As for the changes here they boild down to three things:

- Lots of IndexedDB operations were returning to the calling code as soon as the last request called its `onsuccess' handler. This is wrong, as the last request can succeed even though the transaction ultimately fails. All those bits have been changed to use the transaction `oncomplete' handler to confirm that the operation was successful. Some refactoring was needed for this to work.
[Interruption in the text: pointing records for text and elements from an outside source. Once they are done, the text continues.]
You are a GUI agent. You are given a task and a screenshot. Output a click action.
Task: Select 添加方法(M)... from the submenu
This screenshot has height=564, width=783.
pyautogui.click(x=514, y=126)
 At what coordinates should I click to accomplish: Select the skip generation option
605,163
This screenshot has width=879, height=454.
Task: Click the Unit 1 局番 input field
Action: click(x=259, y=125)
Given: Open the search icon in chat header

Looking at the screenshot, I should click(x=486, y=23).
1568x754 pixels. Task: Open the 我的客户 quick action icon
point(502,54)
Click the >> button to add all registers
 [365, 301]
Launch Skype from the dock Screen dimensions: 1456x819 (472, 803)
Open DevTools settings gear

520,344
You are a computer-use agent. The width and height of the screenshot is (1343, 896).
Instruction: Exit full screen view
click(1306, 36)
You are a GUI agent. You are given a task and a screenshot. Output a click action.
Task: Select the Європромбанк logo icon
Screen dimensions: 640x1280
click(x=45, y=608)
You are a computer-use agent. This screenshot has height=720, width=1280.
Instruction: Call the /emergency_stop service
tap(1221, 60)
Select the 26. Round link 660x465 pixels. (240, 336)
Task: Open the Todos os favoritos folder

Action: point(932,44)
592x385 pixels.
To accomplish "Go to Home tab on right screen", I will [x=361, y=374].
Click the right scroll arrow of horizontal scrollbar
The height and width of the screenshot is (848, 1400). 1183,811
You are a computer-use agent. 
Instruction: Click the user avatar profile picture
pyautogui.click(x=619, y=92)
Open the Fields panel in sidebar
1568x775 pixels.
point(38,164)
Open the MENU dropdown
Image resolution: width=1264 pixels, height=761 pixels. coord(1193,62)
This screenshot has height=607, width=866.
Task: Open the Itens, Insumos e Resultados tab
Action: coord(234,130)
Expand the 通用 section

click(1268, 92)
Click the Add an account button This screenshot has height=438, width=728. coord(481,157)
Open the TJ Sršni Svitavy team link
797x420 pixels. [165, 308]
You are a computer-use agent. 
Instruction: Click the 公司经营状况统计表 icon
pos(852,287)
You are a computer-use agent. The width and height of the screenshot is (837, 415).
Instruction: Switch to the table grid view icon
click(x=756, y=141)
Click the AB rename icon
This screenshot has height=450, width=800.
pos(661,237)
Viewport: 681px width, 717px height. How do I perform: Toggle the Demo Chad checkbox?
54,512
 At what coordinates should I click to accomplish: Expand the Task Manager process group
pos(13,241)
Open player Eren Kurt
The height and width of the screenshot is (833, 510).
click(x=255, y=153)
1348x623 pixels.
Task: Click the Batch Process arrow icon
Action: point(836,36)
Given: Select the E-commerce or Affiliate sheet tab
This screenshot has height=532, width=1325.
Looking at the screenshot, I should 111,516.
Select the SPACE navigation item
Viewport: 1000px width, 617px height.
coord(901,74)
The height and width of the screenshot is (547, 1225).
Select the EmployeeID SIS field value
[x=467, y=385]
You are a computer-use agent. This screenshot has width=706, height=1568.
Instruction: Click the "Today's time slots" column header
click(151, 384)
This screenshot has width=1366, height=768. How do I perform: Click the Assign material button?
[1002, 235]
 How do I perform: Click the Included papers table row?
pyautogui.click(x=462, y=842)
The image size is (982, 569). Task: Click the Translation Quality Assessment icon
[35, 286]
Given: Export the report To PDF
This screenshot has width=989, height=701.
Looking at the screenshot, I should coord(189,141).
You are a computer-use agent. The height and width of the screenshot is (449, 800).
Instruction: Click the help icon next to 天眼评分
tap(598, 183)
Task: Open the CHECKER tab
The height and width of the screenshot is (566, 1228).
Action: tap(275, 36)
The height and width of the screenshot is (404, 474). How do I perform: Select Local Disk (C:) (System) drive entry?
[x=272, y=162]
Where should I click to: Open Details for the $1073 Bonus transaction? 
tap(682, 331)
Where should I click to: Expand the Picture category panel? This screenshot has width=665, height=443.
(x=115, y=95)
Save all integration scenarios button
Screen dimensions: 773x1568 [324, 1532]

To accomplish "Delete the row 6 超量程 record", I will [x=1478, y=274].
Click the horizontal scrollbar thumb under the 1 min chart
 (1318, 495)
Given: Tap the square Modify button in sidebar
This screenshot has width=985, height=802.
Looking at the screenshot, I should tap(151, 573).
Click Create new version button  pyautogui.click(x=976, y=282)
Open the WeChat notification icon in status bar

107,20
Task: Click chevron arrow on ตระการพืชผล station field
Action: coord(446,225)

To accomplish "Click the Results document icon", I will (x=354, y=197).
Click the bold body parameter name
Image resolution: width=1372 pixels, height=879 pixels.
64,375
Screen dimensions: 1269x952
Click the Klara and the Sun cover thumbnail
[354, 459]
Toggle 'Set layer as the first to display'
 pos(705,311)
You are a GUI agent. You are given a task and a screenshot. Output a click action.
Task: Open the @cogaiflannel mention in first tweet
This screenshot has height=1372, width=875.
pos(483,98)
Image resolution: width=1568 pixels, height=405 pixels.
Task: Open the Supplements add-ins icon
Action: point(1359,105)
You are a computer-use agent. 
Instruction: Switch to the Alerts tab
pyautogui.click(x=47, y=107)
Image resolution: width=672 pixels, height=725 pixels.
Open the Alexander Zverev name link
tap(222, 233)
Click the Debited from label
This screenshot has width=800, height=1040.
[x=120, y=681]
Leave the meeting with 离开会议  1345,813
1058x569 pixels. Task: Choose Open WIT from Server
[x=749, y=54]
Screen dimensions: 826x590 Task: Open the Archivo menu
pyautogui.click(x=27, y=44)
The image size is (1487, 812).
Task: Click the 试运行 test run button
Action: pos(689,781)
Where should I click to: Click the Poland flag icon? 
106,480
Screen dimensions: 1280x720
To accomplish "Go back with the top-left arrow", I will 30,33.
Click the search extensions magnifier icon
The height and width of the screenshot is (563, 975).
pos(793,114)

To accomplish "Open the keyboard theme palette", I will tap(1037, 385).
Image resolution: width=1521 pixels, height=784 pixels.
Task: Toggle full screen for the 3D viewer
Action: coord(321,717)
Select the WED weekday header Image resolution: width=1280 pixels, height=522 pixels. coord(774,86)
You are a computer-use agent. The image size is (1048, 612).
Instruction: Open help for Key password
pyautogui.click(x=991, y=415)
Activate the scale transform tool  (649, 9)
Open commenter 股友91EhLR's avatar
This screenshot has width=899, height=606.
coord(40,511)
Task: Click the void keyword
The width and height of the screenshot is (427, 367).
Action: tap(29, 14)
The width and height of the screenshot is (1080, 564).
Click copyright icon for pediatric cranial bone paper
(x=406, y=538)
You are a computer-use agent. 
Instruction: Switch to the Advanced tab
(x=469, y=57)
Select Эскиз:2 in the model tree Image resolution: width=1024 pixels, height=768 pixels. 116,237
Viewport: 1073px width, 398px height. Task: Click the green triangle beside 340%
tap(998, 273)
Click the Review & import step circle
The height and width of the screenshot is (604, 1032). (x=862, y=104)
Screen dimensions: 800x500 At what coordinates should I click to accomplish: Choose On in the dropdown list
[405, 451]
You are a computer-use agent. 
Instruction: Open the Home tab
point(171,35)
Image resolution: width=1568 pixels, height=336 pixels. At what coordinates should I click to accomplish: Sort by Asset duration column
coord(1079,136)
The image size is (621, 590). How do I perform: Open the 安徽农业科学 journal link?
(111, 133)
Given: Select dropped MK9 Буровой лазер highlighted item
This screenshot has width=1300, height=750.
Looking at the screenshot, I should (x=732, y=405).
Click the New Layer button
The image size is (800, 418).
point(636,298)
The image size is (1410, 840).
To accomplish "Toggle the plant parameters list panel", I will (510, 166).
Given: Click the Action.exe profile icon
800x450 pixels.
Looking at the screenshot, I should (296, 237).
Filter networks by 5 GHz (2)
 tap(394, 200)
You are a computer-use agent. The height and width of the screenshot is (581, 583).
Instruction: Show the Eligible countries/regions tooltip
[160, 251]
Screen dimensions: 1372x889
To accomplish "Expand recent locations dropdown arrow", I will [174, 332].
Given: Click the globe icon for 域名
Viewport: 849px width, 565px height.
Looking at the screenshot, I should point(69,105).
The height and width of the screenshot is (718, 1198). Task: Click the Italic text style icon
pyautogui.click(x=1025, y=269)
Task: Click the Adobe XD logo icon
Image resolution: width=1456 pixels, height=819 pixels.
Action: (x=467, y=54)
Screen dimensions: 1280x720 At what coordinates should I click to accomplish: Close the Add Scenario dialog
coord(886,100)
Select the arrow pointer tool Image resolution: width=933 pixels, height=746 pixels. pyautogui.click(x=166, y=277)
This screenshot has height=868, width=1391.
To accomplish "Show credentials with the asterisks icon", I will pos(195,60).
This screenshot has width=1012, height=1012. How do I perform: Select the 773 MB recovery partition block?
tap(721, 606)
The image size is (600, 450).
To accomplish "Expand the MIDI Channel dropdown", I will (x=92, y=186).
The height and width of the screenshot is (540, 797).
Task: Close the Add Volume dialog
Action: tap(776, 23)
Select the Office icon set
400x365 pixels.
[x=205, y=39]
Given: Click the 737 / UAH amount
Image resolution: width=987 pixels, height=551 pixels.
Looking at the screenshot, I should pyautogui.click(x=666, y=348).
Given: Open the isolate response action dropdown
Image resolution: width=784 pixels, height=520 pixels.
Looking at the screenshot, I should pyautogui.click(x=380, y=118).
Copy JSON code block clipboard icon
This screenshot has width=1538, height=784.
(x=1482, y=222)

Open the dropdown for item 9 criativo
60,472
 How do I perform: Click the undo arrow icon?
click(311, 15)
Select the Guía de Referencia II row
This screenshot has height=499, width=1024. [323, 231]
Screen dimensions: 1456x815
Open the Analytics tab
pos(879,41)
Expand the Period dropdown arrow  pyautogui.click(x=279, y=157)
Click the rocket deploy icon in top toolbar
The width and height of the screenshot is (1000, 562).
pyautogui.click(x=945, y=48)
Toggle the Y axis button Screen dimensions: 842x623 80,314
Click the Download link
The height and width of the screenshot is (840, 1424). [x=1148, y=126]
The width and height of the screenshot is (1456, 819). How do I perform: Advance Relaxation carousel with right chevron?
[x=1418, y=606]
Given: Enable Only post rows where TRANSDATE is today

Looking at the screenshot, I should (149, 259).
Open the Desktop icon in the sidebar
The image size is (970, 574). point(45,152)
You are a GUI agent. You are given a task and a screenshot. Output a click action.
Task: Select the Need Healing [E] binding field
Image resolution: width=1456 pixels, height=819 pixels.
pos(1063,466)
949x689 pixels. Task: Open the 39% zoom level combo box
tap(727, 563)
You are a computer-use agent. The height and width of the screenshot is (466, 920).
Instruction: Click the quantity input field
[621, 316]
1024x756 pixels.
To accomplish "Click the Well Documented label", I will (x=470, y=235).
- The contact cache was horribly racy. When the app started it assumed that the cache was valid, and only realized that it was not after partially populating the call log with stale data. I've changed this to assume that the cache is invalid until we've proven otherwise. Additionally the procedure to update the contact cache was creating new IndexedDB transactions from within another IndexedDB transaction. This was bound to fail in spectacular ways and in fact did fail from time to time. The racyness of it all however masked this most of the time.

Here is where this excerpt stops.